# [INSTRUÇÕES]
No texto sobre Göbekli Tepe, que nome os curdos dão à colina onde estava o complexo de templos?

# [TRECHO DE ORIGEM]

===

Imagine que você está andando por uma colina no sudeste da Turquia em 1994. Um arqueólogo alemão chamado Klaus Schmidt olha para o chão e vê algo que os fazendeiros locais consideravam lixo: pedras de calcário lascadas, fragmentos de sílex. Eles não eram lixo. Eram a ponta de um iceberg de pedra que mudaria tudo que achávamos saber sobre a civilização humana.
Sob aquela colina — que os curdos chamam de “monte da barriga” — estava o mais antigo complexo de templos já descoberto. Círculos de pedra com pilares em forma de T de até 5,5 metros de altura, pesando 20 toneladas. Centenas deles, organizados em anéis concêntricos, decorados com relevos de animais selvagens: escorpiões, raposas, javalis, abutres. Göbekli Tepe tem 12.000 anos. Isso significa que foi construída 6.000 anos antes de Stonehenge. 7.000 anos antes das pirâmides do Egito. Antes da agricultura. Antes da cerâmica. Antes da roda. Antes da escrita. Foi construída por caçadores-coletores que, segundo tudo que os livros diziam, não tinham organização social, conhecimento de engenharia ou motivação para erguer algo assim.

===

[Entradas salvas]

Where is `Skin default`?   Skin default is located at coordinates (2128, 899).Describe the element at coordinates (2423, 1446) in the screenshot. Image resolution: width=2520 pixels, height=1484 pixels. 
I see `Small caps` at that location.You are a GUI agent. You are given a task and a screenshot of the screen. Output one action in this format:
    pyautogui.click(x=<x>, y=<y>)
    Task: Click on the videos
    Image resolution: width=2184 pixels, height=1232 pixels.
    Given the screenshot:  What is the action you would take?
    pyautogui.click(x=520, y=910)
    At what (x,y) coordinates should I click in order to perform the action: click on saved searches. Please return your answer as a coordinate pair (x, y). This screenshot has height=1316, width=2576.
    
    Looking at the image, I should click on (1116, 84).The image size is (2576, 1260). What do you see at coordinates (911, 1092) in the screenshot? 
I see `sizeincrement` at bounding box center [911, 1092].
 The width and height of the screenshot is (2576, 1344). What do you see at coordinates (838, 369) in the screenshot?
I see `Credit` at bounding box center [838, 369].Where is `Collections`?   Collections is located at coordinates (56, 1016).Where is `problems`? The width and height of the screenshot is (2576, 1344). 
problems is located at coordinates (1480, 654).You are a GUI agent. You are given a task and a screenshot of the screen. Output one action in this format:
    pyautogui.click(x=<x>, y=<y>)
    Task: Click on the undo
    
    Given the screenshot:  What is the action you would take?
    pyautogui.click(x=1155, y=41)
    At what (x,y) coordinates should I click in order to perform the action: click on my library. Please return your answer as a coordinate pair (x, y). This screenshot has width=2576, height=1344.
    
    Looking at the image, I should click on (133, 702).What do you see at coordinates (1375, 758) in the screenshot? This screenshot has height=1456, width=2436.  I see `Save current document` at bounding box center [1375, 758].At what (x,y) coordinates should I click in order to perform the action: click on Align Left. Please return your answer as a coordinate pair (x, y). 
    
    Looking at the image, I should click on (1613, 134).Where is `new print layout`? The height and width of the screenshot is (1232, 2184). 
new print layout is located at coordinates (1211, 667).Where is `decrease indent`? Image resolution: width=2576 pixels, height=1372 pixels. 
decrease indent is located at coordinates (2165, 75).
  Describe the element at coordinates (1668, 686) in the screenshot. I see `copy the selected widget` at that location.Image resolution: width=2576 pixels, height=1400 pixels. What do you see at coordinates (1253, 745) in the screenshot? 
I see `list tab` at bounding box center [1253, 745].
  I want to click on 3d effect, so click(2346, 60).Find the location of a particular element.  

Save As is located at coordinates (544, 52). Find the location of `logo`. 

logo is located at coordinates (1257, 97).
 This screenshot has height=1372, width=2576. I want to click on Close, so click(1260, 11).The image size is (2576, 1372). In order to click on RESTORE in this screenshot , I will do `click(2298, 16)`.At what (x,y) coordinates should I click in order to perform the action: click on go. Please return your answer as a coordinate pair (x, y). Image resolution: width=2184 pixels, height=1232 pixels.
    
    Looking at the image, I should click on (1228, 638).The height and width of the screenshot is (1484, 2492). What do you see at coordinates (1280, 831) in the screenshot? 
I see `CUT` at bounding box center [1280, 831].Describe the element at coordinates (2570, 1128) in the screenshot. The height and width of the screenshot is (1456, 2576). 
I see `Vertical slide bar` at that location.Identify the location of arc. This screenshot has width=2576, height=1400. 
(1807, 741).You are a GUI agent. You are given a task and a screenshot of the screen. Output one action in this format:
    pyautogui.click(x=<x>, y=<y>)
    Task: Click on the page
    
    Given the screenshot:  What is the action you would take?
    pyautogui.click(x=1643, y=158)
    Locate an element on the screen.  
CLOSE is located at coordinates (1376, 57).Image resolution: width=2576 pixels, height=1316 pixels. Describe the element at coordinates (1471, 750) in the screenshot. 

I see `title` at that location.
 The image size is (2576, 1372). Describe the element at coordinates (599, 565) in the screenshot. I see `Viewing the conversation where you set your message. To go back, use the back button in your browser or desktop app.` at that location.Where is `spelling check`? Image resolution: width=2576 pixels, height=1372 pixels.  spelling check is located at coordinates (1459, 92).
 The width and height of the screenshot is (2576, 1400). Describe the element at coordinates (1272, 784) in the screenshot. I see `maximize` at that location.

===

# [RESULTADO DA TAREFA]
Os curdos chamam a colina de “monte da barriga”.